Fast-improving Artificial Intelligence (AI) systems stand to transform productivity and help us tackle big societal challenges around health, the environment and scientific discovery. However, AI technologies also come with risks for privacy, safety, competition, sustainability and societal stability. This is why policymakers all over the world are putting in place strategies to realise the benefits of AI, while managing its downsides.

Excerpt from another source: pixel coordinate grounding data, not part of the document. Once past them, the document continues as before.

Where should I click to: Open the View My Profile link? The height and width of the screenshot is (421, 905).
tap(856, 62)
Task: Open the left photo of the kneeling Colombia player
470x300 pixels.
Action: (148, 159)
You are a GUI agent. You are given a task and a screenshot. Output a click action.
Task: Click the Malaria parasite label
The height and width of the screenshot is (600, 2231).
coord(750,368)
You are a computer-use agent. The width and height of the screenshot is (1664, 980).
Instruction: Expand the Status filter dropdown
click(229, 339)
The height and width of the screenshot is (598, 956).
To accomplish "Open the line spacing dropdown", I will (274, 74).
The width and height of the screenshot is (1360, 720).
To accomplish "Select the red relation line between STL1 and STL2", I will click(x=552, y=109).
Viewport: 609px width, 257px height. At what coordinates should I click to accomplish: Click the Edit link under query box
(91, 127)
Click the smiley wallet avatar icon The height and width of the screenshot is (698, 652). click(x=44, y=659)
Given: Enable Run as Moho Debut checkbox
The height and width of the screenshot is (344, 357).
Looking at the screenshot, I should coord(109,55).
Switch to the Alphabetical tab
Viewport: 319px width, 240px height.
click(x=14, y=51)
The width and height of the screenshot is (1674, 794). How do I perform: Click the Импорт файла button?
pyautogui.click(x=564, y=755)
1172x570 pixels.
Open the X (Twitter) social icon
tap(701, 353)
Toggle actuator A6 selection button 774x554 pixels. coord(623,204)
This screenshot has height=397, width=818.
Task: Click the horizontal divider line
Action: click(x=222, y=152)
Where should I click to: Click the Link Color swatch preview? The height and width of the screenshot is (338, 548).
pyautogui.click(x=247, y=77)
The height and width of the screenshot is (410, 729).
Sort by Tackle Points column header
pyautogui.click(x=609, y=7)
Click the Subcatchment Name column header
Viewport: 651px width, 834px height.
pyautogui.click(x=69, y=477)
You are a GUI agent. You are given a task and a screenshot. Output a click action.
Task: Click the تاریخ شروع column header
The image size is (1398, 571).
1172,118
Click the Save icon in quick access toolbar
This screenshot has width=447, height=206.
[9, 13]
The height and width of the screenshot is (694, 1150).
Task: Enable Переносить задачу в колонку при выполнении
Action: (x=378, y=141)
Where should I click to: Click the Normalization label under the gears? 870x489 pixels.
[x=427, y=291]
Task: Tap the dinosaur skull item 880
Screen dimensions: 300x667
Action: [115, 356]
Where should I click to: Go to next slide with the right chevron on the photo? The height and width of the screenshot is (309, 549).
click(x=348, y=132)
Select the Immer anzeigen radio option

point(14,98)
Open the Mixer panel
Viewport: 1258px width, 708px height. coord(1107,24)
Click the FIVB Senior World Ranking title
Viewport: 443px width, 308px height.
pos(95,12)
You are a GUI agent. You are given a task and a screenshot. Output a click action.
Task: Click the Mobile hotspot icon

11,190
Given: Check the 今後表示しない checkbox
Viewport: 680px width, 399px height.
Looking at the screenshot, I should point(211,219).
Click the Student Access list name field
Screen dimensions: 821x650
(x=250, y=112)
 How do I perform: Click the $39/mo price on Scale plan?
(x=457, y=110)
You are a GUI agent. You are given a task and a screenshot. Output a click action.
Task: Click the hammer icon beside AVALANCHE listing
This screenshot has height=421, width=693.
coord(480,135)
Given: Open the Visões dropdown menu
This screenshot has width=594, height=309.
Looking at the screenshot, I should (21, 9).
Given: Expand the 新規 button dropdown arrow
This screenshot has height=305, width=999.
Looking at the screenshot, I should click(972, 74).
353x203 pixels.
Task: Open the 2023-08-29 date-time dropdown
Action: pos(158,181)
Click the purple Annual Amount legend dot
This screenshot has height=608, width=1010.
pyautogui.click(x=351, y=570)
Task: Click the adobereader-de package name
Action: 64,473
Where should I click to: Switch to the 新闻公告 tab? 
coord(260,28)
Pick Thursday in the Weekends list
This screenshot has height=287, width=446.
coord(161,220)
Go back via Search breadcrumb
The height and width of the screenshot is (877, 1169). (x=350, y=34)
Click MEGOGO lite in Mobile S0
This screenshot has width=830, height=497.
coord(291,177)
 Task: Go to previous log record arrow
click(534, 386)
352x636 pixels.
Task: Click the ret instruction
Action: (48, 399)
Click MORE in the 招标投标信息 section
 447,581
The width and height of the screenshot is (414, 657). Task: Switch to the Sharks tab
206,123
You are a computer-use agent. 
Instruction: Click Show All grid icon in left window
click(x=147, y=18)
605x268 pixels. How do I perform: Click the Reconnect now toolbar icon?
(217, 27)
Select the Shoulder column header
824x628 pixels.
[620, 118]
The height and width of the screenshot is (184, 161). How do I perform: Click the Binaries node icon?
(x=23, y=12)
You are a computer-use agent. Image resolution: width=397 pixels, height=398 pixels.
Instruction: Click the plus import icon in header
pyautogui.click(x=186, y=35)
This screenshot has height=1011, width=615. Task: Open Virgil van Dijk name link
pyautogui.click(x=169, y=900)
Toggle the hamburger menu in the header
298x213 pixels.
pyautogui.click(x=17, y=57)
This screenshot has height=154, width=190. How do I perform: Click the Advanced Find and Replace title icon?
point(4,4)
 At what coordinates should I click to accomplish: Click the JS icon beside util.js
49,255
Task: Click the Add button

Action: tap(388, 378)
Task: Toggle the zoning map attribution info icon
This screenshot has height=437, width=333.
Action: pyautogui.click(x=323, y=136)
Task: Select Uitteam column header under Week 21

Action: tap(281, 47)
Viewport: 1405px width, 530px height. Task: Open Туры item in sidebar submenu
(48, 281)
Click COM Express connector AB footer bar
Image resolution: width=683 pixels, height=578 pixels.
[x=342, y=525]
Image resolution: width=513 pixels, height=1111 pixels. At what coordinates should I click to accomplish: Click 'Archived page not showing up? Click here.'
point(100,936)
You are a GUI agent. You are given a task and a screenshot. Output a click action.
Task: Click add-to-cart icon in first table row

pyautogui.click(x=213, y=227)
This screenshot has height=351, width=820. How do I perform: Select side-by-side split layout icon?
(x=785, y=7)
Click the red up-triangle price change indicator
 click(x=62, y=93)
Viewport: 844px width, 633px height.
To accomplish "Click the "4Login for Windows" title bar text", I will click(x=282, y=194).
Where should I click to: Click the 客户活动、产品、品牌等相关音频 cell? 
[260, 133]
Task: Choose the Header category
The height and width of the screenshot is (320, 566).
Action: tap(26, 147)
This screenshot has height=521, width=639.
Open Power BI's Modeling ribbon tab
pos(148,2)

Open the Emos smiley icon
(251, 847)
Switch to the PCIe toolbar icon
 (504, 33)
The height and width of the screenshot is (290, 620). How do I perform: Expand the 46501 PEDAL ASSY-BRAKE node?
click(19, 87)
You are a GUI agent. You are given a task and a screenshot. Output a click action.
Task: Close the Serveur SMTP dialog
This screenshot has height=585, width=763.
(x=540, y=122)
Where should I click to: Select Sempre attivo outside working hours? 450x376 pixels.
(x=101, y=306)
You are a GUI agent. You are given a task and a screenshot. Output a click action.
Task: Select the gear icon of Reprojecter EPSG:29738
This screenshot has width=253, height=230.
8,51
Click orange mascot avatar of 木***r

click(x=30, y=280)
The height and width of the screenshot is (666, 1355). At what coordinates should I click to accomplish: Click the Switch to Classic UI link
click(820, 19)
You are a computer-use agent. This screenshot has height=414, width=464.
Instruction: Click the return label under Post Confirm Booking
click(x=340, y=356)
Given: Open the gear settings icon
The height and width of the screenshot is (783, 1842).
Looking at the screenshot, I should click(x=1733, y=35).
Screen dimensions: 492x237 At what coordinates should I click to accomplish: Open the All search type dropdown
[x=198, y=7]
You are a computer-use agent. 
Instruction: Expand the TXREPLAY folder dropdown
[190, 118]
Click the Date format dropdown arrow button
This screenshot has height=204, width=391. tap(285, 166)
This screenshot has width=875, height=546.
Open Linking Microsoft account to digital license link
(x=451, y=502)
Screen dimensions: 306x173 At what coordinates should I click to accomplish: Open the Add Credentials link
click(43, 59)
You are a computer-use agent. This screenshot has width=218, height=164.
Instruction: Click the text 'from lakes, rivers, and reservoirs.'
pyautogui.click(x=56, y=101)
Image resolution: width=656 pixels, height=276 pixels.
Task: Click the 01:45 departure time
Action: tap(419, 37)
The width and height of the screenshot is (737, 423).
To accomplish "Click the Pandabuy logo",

This report presents the findings of our most in-depth analysis of AI research and development to date, using arXive (an open science site used by the AI research community). We argue that policies need to be informed by smarter data about smarter machines: relevant, inclusive, timely and open information that makes the most of novel data sources and analytics techniques.
Findings
- There has been rapid growth in AI research in recent years: 77 per cent of the AI papers we identified in the data were published in the last five years.
- AI techniques are not only being adopted in computer science. Other scientific disciplines, from particle physics to materials science are also adopting AI tools in their research.
- The composition of AI research has experienced a drastic change since the 2010s with the advent of powerful deep learning techniques that have transformed our ability to analyse big unstructured datasets of images, video and text. The share of deep learning papers in the data has multiplied four-fold since 2012.
- Technological disruption in AI has been accompanied by important changes in the geography of AI research. China has trebled its share of global of AI research since 2012, with a particular focus on cutting edge deep learning methods.
Next steps
To build on this work we will:
- Consider other data sources in this work beyond arXiv, including research activity in traditional scientometric databases, as well as patenting, open-source software development and business activity.
- Develop our analysis of AI research trajectories, paying more attention to how multiple topics become part of, or splinter from, a trajectory over time.
- Explore mixed-methods research opportunities made possible by granular data like this.
Our analysis illustrates the potential of smarter data about smarter machines for understanding the recent evolution of AI research and for informing policies to steer it in societally-beneficial directions. In the coming months, we will be publishing follow-on analyses that consider the link between AI research trajectories and gender diversity in AI research teams, the implications of corporate participation in AI research, its regional dimension and the geography of AI R&D in techniques that could be used for mass surveillance.